At least 340 people have been detained at events across 30 Russian cities since the death of Alexei Navalny, President Vladimir Putin’s most formidable domestic opponent, according to rights group OVD-Info.
It is the largest wave of arrests at political events in Russia since Sept.2022, when more than 1,300 were arrested at demonstrations against a “partial mobilisation” of reservists for the military campaign in Ukraine.
Navalny, a 47-year-old former lawyer, fell unconscious and died on Friday after a walk at the “Polar Wolf” Arctic penal colony where he was serving a three-decade sentence, the prison service said.
OVD-Info, which reports on freedom of assembly in Russia, said the largest numbers of arrests on Saturday occurred in St Petersburg and Moscow, where Navalny’s movement had traditionally been strong, with 74 and 49 detained, respectively, as of 1409 GMT.

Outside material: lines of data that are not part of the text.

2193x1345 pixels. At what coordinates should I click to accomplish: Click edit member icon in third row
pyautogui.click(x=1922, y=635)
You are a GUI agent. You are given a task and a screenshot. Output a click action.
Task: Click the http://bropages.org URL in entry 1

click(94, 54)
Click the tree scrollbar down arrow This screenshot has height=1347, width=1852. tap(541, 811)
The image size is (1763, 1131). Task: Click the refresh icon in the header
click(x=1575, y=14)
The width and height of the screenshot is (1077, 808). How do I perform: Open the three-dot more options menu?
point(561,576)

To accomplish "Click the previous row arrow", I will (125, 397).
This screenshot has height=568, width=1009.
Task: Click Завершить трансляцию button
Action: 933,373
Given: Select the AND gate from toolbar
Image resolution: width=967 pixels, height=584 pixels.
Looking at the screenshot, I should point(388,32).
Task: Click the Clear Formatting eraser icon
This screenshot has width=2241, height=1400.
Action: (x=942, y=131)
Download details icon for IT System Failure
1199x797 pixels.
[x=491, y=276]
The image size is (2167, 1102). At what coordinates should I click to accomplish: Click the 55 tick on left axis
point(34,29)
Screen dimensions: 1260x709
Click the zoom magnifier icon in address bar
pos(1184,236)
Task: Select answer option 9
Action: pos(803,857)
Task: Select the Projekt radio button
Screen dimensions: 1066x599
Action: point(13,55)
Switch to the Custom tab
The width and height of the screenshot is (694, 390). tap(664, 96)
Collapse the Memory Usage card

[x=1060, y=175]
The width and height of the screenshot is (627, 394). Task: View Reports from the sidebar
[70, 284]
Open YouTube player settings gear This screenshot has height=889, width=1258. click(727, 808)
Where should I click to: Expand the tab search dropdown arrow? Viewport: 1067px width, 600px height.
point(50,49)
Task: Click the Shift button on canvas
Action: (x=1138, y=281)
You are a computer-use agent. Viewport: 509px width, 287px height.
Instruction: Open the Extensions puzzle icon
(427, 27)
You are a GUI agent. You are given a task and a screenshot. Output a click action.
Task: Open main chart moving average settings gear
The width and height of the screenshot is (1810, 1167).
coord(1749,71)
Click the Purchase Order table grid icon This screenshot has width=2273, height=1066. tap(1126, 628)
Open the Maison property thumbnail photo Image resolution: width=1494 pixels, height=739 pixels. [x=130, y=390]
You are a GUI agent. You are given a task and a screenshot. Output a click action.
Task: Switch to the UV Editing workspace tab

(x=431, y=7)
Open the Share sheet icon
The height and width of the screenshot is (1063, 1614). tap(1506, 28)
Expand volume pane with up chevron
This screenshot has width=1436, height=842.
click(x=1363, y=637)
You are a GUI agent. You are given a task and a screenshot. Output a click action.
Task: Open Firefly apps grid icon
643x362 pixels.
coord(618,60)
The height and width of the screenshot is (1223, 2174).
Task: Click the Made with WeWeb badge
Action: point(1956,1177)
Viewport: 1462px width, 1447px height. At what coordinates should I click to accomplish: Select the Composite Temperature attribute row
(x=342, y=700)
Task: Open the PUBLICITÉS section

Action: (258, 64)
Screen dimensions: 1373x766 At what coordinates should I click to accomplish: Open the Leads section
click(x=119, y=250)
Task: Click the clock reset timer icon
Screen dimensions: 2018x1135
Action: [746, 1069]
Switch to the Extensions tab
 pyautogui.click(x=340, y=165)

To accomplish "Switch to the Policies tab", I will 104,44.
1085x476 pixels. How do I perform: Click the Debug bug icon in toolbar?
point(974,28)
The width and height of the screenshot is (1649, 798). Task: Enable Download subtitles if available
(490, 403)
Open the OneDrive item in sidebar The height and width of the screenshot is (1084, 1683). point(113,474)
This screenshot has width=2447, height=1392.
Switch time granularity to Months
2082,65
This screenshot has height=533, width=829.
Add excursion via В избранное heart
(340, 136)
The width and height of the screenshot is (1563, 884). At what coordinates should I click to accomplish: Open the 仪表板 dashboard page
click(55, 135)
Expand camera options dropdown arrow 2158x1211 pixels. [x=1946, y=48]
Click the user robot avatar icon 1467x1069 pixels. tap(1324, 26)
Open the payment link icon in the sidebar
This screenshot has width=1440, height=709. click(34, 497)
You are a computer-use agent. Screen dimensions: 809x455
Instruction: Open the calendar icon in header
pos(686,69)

OVD-Info also reported individual arrests in smaller cities across Russia, from the border city of Belgorod, where seven were killed in a Ukrainian missile strike on Thursday, to Vorkuta, an Arctic mining outpost once a centre of the Stalin-era gulag labour camps.
“In each police department there may be more detainees than in the published lists,” OVD-Info said. “We publish only the names of those people about whom we have reliable knowledge and whose names we can publish.”